Back issues are in-stock at Fine WoodWorking: https://www.tauntonstore.com/magazine-issues/tools-and-shops-winter-2015.html


----------



## JOAT (Apr 9, 2010)

Cherryville Chuck said:


> There is no such thing as a perfect router table. What you want is one that has features that appeal to you personally.


Exactly. My table would probably not appeal to 99.99% of the people here. But it does exactly what I want it for, so I am happy with it.


----------



## leathermaneod (Jun 11, 2017)

Thanks for all the help guys! I'll update this once I make so progress on the table 


Sent from my iPhone using Tapatalk Pro


----------



## leathermaneod (Jun 11, 2017)

So I scored an old desk from work that I think I'm going to use for the router table. It's a particle board core with a laminate top. It has some cord holes which will limit it to about 20" wide by up to 4' long, but I think that will be good enough. It has a deep grove cut in the bottom that goes almost all the way through, but I'm planning to laminate it with some 3/4" plywood so I'm thinking it should be ok. Only problem is, it not perfectly flat. It seemed good when I got it, but after laying my straight edge across it, I found it has at least 1/8" of a dip. I currently have it in my garage, which is extremely hot and humid btw, trying to straighten it out. Right now I have it setting up on some blocks with 5 gallon water jugs on top trying to bend it back the other way. Do you guys think this will work, or will it always have a dip? Any better ideas on the best way to flatten this top? I'm hoping once I get it straight and laminate it with the 3/4" plywood it will stay straight....

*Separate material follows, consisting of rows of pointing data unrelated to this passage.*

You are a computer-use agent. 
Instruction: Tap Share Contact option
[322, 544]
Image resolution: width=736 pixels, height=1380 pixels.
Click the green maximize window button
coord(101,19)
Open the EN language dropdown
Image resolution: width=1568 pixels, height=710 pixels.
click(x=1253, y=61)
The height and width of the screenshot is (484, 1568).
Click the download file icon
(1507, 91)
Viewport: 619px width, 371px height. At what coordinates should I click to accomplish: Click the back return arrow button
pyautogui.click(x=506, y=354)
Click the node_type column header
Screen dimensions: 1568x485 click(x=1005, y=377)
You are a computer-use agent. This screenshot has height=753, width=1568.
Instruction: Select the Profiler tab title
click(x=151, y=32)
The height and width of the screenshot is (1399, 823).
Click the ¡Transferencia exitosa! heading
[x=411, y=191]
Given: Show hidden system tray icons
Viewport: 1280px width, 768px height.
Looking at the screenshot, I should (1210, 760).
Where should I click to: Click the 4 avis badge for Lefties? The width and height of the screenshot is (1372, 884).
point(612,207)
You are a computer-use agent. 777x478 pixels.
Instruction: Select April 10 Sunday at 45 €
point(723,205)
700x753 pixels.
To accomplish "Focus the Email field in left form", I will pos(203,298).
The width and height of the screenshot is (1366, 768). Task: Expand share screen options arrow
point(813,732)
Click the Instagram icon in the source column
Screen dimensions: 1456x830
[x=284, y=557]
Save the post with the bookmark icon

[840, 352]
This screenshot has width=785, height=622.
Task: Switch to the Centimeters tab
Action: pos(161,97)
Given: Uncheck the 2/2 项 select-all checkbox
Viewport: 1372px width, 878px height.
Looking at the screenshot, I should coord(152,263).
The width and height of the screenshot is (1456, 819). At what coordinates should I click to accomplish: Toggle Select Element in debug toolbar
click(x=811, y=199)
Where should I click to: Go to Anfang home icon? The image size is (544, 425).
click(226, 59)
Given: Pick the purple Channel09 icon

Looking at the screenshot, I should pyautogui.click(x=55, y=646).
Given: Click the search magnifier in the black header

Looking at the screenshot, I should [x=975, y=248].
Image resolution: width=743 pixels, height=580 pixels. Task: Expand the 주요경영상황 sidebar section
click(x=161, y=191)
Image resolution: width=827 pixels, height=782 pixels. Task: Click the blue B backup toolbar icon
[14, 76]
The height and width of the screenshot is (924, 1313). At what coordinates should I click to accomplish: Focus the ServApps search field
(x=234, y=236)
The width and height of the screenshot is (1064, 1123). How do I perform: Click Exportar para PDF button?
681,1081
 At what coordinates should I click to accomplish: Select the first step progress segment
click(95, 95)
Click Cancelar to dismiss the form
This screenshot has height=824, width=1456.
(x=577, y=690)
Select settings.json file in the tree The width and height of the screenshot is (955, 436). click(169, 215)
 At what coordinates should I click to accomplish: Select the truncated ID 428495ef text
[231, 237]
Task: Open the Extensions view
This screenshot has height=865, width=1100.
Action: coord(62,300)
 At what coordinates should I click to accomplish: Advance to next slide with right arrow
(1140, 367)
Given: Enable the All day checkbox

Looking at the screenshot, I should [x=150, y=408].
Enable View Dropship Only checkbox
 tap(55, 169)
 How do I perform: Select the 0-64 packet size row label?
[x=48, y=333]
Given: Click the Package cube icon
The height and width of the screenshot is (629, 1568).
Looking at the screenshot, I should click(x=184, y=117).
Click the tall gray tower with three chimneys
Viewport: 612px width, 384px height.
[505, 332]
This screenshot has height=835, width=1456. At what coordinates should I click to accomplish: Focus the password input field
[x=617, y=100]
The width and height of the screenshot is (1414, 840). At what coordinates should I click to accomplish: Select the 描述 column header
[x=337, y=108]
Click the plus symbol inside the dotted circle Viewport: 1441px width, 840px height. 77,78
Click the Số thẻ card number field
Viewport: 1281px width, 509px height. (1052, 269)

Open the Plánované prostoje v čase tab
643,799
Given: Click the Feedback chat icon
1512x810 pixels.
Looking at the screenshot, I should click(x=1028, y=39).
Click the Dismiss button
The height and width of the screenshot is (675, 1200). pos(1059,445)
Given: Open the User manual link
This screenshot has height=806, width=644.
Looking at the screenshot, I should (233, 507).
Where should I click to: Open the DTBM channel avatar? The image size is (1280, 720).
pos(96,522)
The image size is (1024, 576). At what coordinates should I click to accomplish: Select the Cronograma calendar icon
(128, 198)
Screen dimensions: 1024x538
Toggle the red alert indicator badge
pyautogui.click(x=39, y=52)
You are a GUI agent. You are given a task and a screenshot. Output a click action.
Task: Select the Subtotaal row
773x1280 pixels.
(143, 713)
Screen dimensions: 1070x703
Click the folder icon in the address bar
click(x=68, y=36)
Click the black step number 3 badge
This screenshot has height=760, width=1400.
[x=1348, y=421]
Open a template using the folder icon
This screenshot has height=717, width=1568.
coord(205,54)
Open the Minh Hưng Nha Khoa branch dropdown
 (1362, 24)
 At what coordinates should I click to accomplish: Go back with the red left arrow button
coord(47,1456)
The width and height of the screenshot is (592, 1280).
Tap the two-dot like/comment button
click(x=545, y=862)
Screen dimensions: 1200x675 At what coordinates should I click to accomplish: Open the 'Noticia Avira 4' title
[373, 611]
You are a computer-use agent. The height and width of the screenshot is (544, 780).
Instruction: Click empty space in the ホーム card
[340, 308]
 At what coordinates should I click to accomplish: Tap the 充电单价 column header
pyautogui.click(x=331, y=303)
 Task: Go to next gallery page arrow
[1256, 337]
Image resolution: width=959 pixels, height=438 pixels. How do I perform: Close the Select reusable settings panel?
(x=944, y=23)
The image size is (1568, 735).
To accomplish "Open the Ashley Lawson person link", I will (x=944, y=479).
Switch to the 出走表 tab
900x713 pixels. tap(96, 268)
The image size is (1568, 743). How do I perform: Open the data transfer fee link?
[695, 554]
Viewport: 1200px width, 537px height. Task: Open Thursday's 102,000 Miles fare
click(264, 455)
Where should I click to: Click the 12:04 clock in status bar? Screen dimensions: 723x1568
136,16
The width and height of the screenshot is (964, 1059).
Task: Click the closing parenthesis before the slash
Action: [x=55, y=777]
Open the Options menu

Sent from my iPhone using Tapatalk Pro


----------



## Cherryville Chuck (Sep 28, 2010)

If you put a frame under it with enough cross members then there is a good chance that you can pull it flat. I like having cross members as close as possible to the router opening and that pretty much ensures that it won't sag there. Lee Valley used tio sell a steel table top that purposely had a very slight convex curve in the top at the router opening. That is fine if it does but the sag is bad because your work will bridge across the dip until you get to the end of the work piece at which time it will drop and cause a change in the profile.


----------



## leathermaneod (Jun 11, 2017)

So incase anyone is interested I figured I'd post the outcome of my endeavor. I built an economy table lol. At one point I actually bought one of the Bosch tables from the blue store, and while it is very nice and comes with a really great compliment of accessories, I felt that in some of the components were lacking somewhat in quality and precision, at least for the $160 that I paid for it. I decided that if I was going to have something that wasn't 100% percent, I might as well have the fun and experience of building it myself. Here are some pics









The top and fence material is from an old desk that was being thrown away at work. The frame and edges of the top are from some solid oak pallets that I got for free and planed down. The plate was 20% off at my local Woodcraft, and I got the aluminum L for the fence and the track online. It's definitely not perfect, but it's not bad. 


Sent from my iPhone using Tapatalk Pro


----------



## MT Stringer (Aug 15, 2012)

Looks nice. Good job. It should serve you well.


----------



## vindaloo (May 30, 2009)

If it works and does what you want it to do then it's great. Personally I think it looks great anyway, only you will know the other two.


----------